The use of the X was strategic. As OII Australia explains on its Web site, X has been available since 1945 to help international organizations such as the Red Cross resettle refugees and concentration camp survivors of World War II who had no identifying documents or whose documents had been destroyed during the war. “X was made an allowable designator in view of the difficulties resettlement aid workers had with unfamiliar names and the sex usually associated with them,” OII states. “We are legally able to take advantage of this facility despite the originators not having quite the same objectives in mind as we do.”
In 2003, an intersex Australian resident revived the X when he fought for the right to it as a sex designation through Australia’s Administrative Appeals Tribunal.

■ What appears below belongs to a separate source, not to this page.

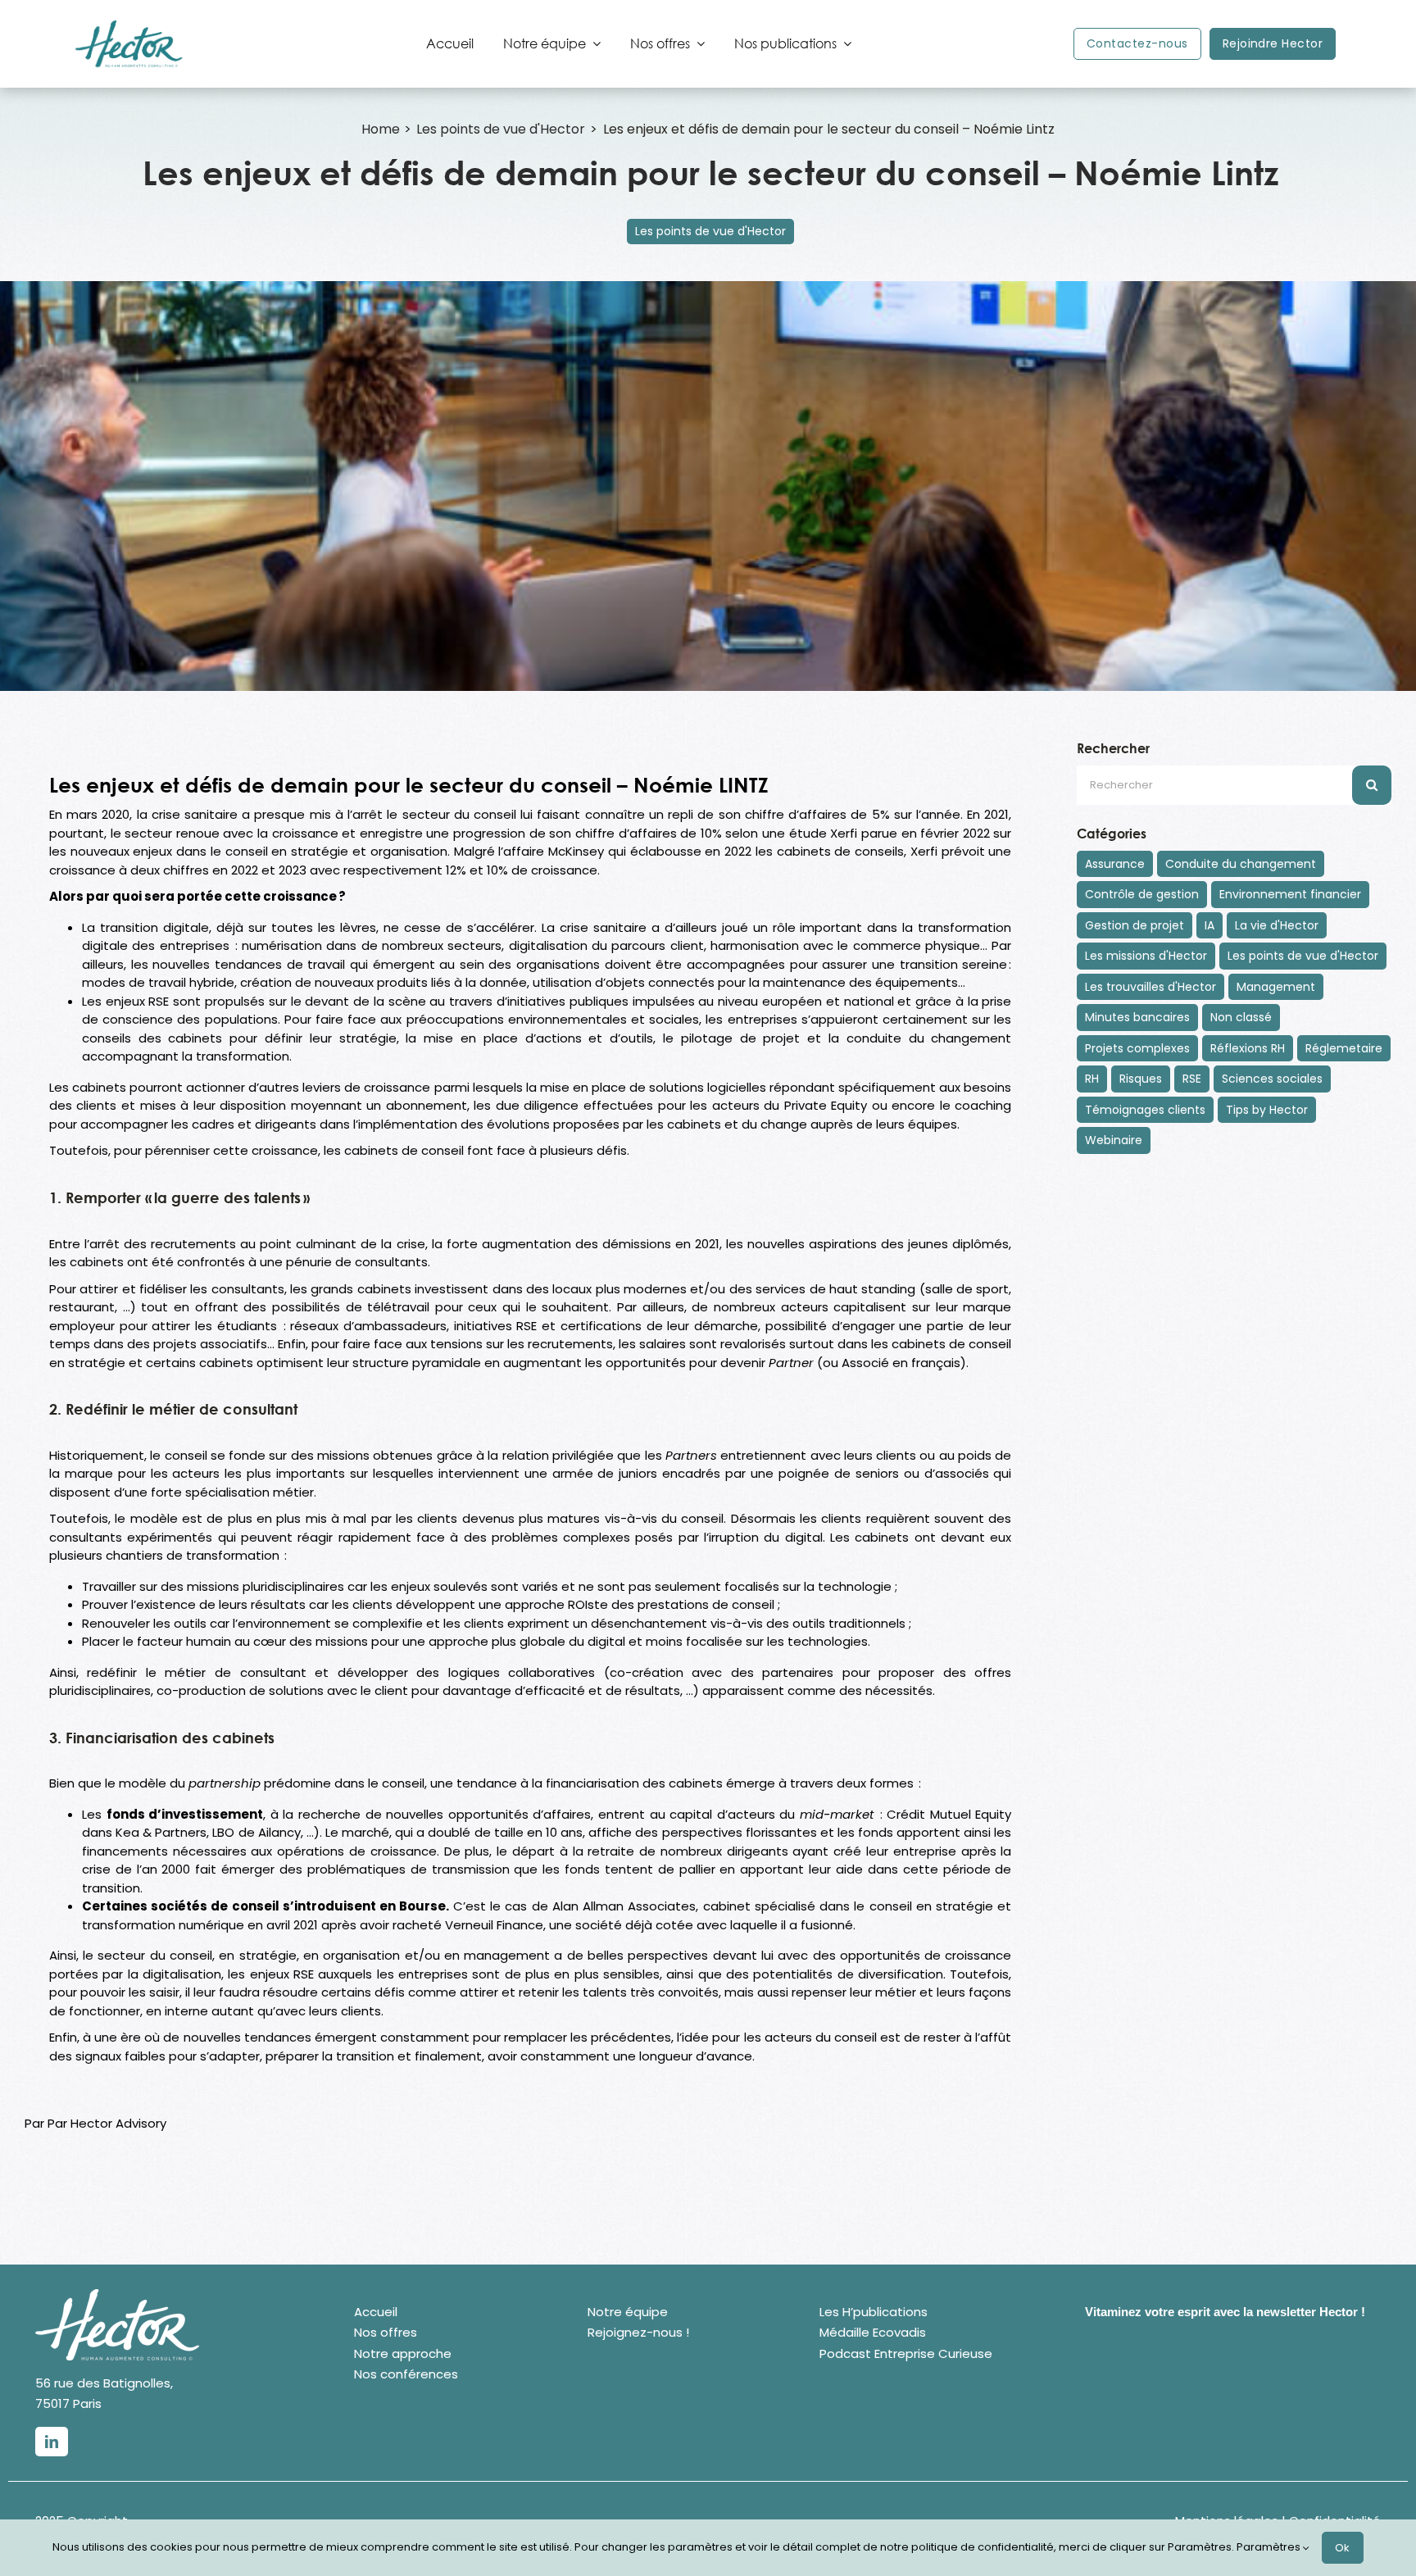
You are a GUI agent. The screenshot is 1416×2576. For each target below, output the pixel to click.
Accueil (375, 2311)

However, few people were able to obtain an X under the former Australian legislation. This is because applicants had to have had sex “not specified” noted on their birth certificate. There was only one Australian state that allowed this, and then only for people whose intersex variation was referenced at birth – something that few doctors do.
The new X policy requires applicants to provide a doctor’s letter, a provision OII Australia lobbied against. “Unfortunately, they kept coming up with the term ‘disorders of sex development,’ which made them conclude that medical involvement was necessary,” Wilson said in an interview.

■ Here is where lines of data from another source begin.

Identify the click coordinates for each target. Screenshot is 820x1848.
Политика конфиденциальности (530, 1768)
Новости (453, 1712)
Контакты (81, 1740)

The term was adopted as a result of a medical conference in 2005 where a paper urged doctors to use it to replace our former labels. By 2006, it had spread throughout the global medical community, despite controversy. Many, including all of OII’s members, oppose the label because it is pathologizing and implies a condition in need of repair, although intersex variations do not, in the majority of cases, pose health risks that require medical treatment.
“I . . . urge other states around the world to review their own laws, policies and practices to ensure that discrimination against transgender and intersex individuals is addressed in a systematic and effective way,” said Pillay, of the U.N., in an interview with the Sydney Morning Herald.
The U.K. is considering abolishing all sex designators for passport holders. “The U.K. Government is totally committed to creating a society that is fair to everyone,” said Lynn Featherstone, a minister in the Home Office.
We shall soon see whether the U.S. shares this commitment. Morgan, a member of OII Australia and the second recipient of the X under the new policy (who did not want his last name published), has contacted the U.S. State Department to request a visa with his X because the online application forms list only M or F. He is awaiting a response.
Hida Viloria is chairperson of the Organisation Intersex International (OII), the world’s largest intersex organization. She writes and lectures extensively on intersex issues. Her Web site is www.hidaviloria.com.